そのかわり、オリンピックのメイン会場となっているロンドン東側のストラットフォードは、新しいショッピングモールも併設されて、大繁盛。地下鉄なども東京並みの満員電車だ。
町のにぎわいが東側に移動しているのだが、ロンドン総体で見ると、海外からの観光客の数は減っているという。インディペンデント紙によれば、毎年、この夏の時期には海外から30万人の観光客が訪れるというが、オリンピックを目当てに訪れる人は10万人。観光市場が大幅に細っている。オリンピックは景気を上向かせる魔法の杖とはならなかった。

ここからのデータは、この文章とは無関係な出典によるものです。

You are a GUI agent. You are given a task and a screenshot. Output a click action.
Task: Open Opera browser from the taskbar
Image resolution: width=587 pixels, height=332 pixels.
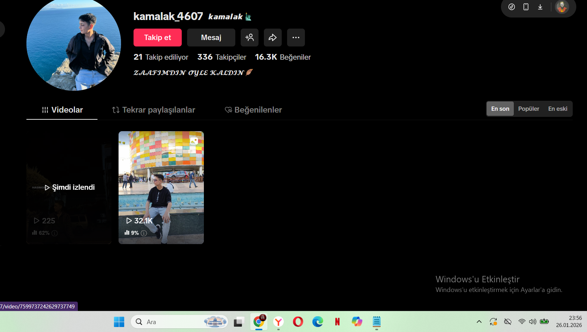(x=298, y=322)
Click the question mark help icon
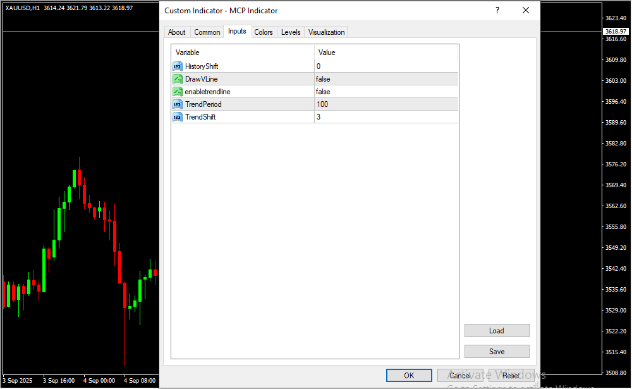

ただし、各会場の雰囲気は素晴らしい。卓球、柔道会場はほぼ満員。キャパシティが小さいこともあるが、試合の流れに一喜一憂し、観客が試合と一緒に呼吸しているのが伝わってくる。これは北京大会ではなかなか見られなかったものだ。
スポーツに対する理解度が高いのだと思う。
それでも人気競技に空席が目立つのは、チケットの価格設定に問題があったのではないか。陸上はまだチケットが余っているというニュースが流れているし、競泳の決勝でさえ、空席があった。競泳はもっとも高い席が日本円にして5万円を超えており、とても気軽に手を出せる値段ではない。
観客席に学生の姿が少ないのも、少しだけ気になる。その昔、1964年の東京オリンピックの時には、東京近郊では学校単位で競技を見学しにいったという話も聞く。いま、50代、60代の人たちにスポーツファンが多いのも、そうした記憶があるから、と思ったりもする。